I had a TSA Checkpoint ExperienceTM at ACY (Atlantic City, New Jersey) last Monday. I made the mistake of wearing cargo pants through the checkpoint, not realizing that this article of clothing is a sure sign of a terrorist. I made it through the magnetometer just fine, but I was stopped upon passing through it by an over-zealous TSA agent. In my heart, I just know that the agent would rather have sent me packing, or made me run my pants through the X-Ray machine; and that he was disappointed that he had to settle for a pat-down.

Package of ChucklesSo what did he find in the pat-down? They way he talked, you'd think it was contraband, but he felt something in one of the cargo pockets and asked what it was. I took it out, it was the latest threat to aviation security: a package of Chuckles. He explained that the Chuckles needed to go through the X-Ray machine. Dude, it's candy, it's in a clear package, and WTF do you think an X-Ray machine is going to show that you can't see with your own eyes? Come on, really--clear plastic wrapping is a wet dream for TSA inspectors because they can see exactly what you've got and don't have to come in contact with it. Visual inspection is an amazing tool, only this particular inspector didn't see that. I didn't protest--the candy just wasn't worth it--and onto the conveyor belt went the chuckles.

The inspector also felt my left pocket and asked what was in it. I told him it was money and credit cards, and he asked me to remove it from my pocket. I held it up to show him, but that wasn't good enough. He demanded that I hand him my cash so he could inspect it. He wanted to take my cash to look at, as if I were the one person out of the hundreds of thousands of travelers that day who dared to walk through a checkpoint with cash in his pocket.

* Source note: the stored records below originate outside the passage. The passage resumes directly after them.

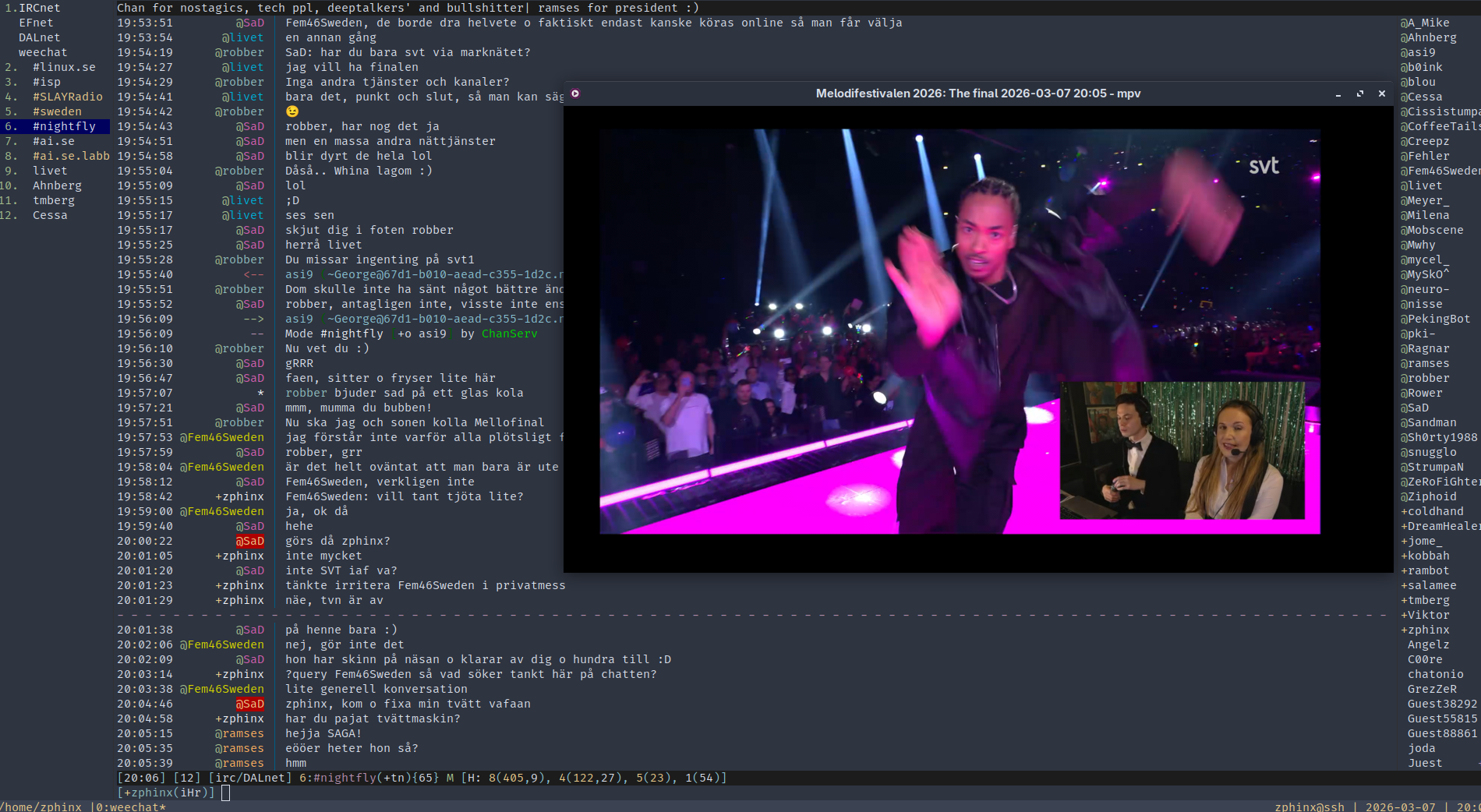Select PekingBot in the nick list
The height and width of the screenshot is (812, 1481).
[1438, 319]
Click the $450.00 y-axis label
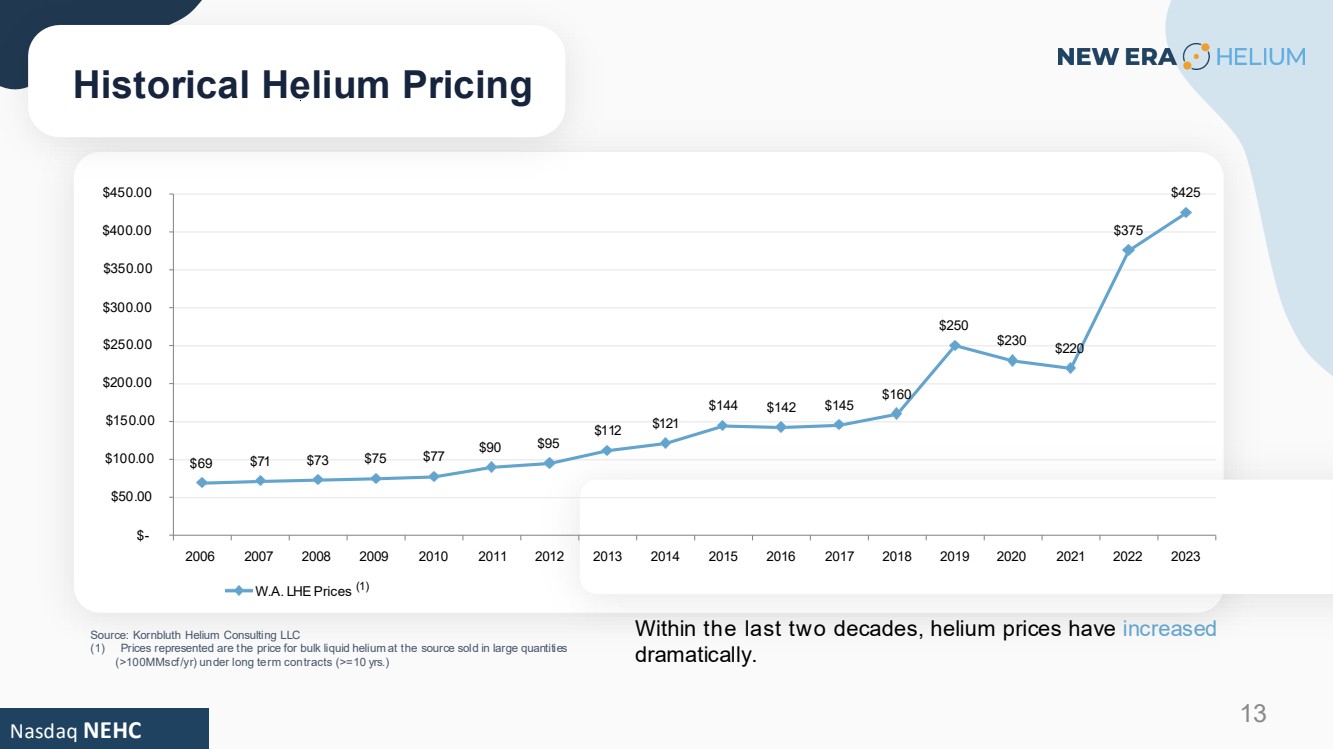The image size is (1333, 749). point(128,193)
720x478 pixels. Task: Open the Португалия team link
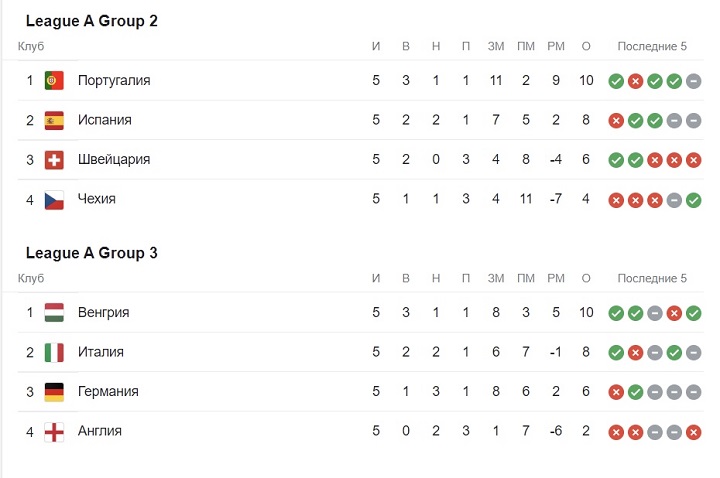pyautogui.click(x=114, y=80)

The agent was one footstep away from my screaming "Thief" and making a scene, but one of his accomplices was watching and would probably have beaten me if I did that. Fortunately, the agent was smart enough to know I was onto him, and he held the cash and cards in my plain sight while he rifled through them looking for my James Bond Laser Torch with Credit Card Form Factor. Good thing I left that at home.

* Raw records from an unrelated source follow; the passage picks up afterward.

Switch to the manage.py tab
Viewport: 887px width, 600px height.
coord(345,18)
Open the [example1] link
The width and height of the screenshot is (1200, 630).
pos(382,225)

I know the TSA has a job to do, but singling out people for ridiculous inspections because they're wearing cargo pants doesn't do much to promote good feelings between the government and the flying public. Putting my Chuckles through the X-Ray machine is laughably stupid. And taking my cash and credit cards from me to inspect is unreasonable, given that they don't do this to other travelers. This search was exemplary of the degree of pettiness these agents exercise in the course of their work. This search--especially looking at my wallet--didn't protect anybody, anywhere, an it's the type of thing that needs to stop.